この連載では、機械学習にまだなじみがないITマネジャーやエンジニアに向けて、ビジネスへの活用を前提に、機械学習とその応用について説明している。前回(機械学習で怖い「次元の呪い」、手法の選択は適材適所で)は、機械学習を応用する際に押さえておきたい勘所を紹介した。

 今回は機械学習の具体的な応用例として「センサー行動認識」を取り上げる。筆者が手掛けたヘルスケア分野への事例を題材にして、説明したい。

センサーから得たデータを基に人間の行動を認識

 IoT(Internet of Things)は、いま最も注目を集めているIT分野の一つだ。その背景として、センサーが身近な存在になったことが挙げられる。

 例えばスマートフォンの多くは、バネの変化を測る三軸加速度センサーや、振動する物体が回転するときにかかる力(コリオリ力)を測る角速度センサー(ジャイロセンサーともいう)などを搭載している。半導体集積技術を使ってセンサーなどの機械部品を作るMEMS(Micro Electro Mechanical Systems)技術の実用化により、スマホなどの一般的な機器でセンサーを利用できるようになったからだ。

 これらのセンサーから得たデータを利用すると、「歩いている」「自転車に乗っている」といった人間の行動を認識できる。これがセンサー行動認識である。

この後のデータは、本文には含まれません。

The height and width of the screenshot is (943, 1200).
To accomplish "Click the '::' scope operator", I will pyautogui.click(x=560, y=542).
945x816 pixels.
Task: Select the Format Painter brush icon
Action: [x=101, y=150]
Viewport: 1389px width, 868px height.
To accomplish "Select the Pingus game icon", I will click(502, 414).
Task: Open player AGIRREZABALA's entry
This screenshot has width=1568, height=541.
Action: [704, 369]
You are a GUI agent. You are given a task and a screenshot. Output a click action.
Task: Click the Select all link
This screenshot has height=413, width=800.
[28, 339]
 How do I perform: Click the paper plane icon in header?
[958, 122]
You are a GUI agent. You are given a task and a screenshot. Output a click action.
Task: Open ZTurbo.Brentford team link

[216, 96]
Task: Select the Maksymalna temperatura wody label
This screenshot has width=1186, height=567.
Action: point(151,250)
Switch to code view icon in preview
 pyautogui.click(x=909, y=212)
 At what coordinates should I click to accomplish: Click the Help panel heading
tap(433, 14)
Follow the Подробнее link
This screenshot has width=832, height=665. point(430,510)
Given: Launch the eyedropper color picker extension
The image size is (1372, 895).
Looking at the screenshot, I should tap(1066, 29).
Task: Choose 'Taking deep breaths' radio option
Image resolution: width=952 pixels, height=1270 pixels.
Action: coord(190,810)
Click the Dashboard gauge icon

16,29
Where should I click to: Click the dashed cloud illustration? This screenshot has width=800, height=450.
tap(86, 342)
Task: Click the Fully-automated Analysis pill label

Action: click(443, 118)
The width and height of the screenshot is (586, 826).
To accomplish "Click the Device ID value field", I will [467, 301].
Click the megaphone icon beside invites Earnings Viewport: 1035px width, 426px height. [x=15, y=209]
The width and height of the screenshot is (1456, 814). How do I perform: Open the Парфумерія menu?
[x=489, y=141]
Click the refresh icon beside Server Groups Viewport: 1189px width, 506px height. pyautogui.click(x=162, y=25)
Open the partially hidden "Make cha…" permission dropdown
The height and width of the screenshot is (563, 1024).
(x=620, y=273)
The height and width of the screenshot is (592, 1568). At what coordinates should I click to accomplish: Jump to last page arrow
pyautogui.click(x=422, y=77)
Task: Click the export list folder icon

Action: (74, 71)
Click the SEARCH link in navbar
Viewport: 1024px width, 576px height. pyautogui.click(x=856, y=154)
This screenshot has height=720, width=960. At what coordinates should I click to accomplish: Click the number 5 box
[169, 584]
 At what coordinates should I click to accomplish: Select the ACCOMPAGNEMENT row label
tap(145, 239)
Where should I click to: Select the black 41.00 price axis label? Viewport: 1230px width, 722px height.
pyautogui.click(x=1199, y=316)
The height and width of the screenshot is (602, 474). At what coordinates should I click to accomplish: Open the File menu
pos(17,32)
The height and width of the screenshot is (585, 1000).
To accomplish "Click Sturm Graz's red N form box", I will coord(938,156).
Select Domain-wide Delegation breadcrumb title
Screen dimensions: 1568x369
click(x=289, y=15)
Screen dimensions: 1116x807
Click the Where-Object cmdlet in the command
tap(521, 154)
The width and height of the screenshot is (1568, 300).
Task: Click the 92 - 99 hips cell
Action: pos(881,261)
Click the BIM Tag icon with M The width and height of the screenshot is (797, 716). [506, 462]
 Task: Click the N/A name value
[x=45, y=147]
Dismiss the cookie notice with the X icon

 センサー行動認識を実現するうえで、機械学習は大きな役割を果たす。まず、その基本的な方法を説明しよう。

センサーデータと正解行動データを学習

 ここで利用するのは、教師あり学習である。センサー行動認識では「ある一定時間ごとに測定したセンサーデータ」(問い)と「正解となる行動」(答え)の組み合わせを教師データとして使う。